Access to a CFS Specialist

[sparrowhawk]

In 2002 I was diagnosed with Coeliac Disease and had been suffering with this for about 6 years and so was very weak and had lost a lot of weight. On a GF diet I was still very weak and at first I was told that it would take time for my body to heal. After 6 months the GP diagnosed me with CFS as I had still not improved and was suffering fatigue after exertion, disturbed sleep patterns,brain fog and cognitive difficulties. The only pain I experience is muscle aches after exertion.I was sent on a pacing course run by a physiotherapist which helped manage my symptoms and avoid the crashes I was experiencing through pushing myself too hard. I have not improved at all since and have never had any tests to rule out other things. My gluten free diet is well managed and my consultant says it is not the coeliac disease. My Gp did refer me out of area to a specialist clinic about 2 yrs ago, but the funding was refused.
There is a private cfs clinic in my area but as I had to give up my job I need to see someone on the NHS. I cant help but wonder if something has been missed as I have not had any tests and would like to know what rights I have to see a specialist on the NHS and what tests I should be requesting my GP should do.Any advice would be appreciated.

[Jessica Bavinton]

Dear sparrowhalk

The NICE Guidelines for CFS/ME give you an idea of the tests that should be done to inform your diagnosis. These are quoted below: (p140+)

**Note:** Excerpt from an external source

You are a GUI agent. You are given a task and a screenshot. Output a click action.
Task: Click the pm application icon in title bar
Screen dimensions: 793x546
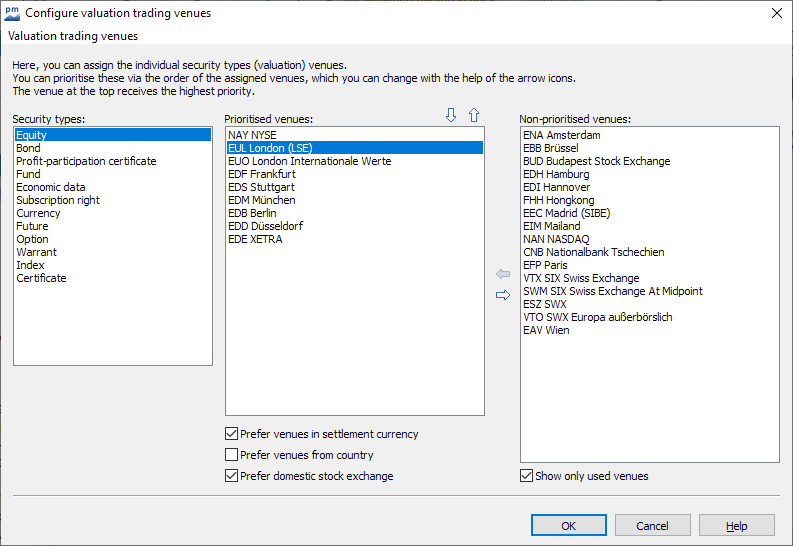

The following tests should usually be done:
• urinalysis for protein, blood and glucose
• full blood count
• urea and electrolytes
• liver function
• thyroid function
• erythrocyte sedimentation rate or plasma viscosity
• C-reactive protein
• random blood glucose
• serum creatinine
• screening blood tests for gluten sensitivity
• serum calcium
• creatine kinase
• assessment of serum ferritin levels (children and young people only).
Clinical judgement should be used when deciding on additional investigations to exclude other diagnoses. [1.2.2.3]

Tests for serum ferritin in adults should not be carried out unless a full blood count and other haematological indices suggest iron deficiency. [1.2.2.4]

Tests for vitamin B12 deficiency and folate levels should not be carried out unless a full blood count and mean cell volume show a macrocytosis. [1.2.2.5]

The following tests should not be done routinely to aid diagnosis:
• the head-up tilt test
• auditory brainstem responses
• electrodermal conductivity. [1.2.2.6]

Serological testing should not be carried out unless the history is indicative of an infection. Depending on the history, tests for the following infections may be appropriate:
• chronic bacterial infections, such as borreliosis
• chronic viral infections, such as HIV or hepatitis B or C
• acute viral infections, such as infectious mononucleosis (use
heterophile antibody tests)
• latent infections, such as toxoplasmosis, Epstein–Barr virus or
cytomegalovirus. [1.2.2.7]

Re: finding a specialist - this isn't always easy, and you can take the NICE Guidelines to your GP or ask for a second opinion. If you had 'pacing' from a physio, and not GET or CBT, you could argue that you haven't had evidence-based treatment.

BACME lists the NHS services available:

http://www.bacme.info/localservices/

Good luck

[sparrowhawk]

Thank you for the advice. Now all I need to do is summon up enough strength and assertiveness to speak to my Gp.